Resulta que a veces me sorprendo de mí misma. En las buenas y en las malas. Sucede que me miro y no puedo evitar no reconocer a este ser que se presenta delante mío. ¿Qúe quiere de mí y a qué a venido? No es quien yo conocía. Observo. Se parece mucho a alguien que tengo en el recuerdo, pero no logro precisar quién. Esta persona tiene, además, la osadía de hablar cuando hablo, de sonreír si lo hago o de mirarme reprobatoriamente si yo intento lanzarle una de mis miradas acusatorias. Quiero que se vaya, que desaparezca. No me gusta lo que este ser causa. Desasosiego, malestar, lágrimas, dolor, separación.

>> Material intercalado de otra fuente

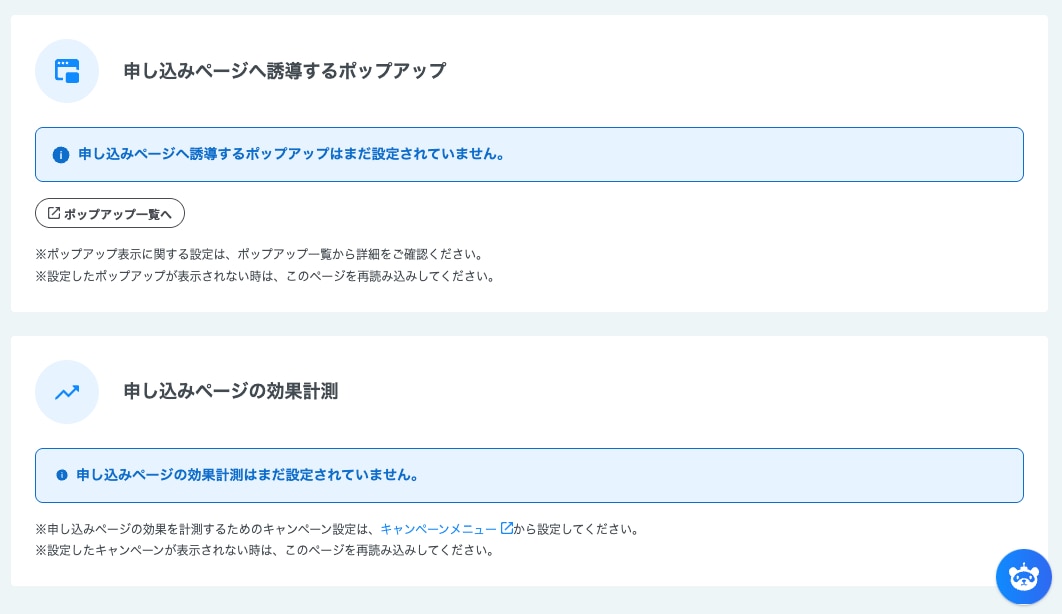Viewport: 1062px width, 614px height.
Task: Click the gray gap between the two sections
Action: point(530,324)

Resulta que ella viene a presentarse cuando yo me presento. Ella dice estar en el lado original de nuestra existencia y piensa que yo copio lo que ella hace. No. Desde mi lado, puedo asegurar que es ella quien imita. Es ella quien ha cambiado. Ella me ha cambiado a mí. No sé hasta qué punto nos podamos soportar, pero hay límites para todo. Nuestro límite es el cristal que nos separa, que hace que seamos la misma, pero al mismo tiempo una distinta de la otra. Una es evidencia de la otra.
Resulta que yo miro desde fuera y desde dentro. Ambas vienen, simúltaneas. Mi trabajo es solamente unirlas, esos segundos, esas dimensiones, esas refracciones. Una quiere cruzar para abrazar a la otra, pero no lo saben; y piensan que se odian, se recriminan cosas que no existen en el lado de quien está en frente. Son la misma, son hermanas. Pero, al mismo tiempo, no son. Quizá ninguna existe y soy solamente yo quien revela fantasmas de mundos diferentes.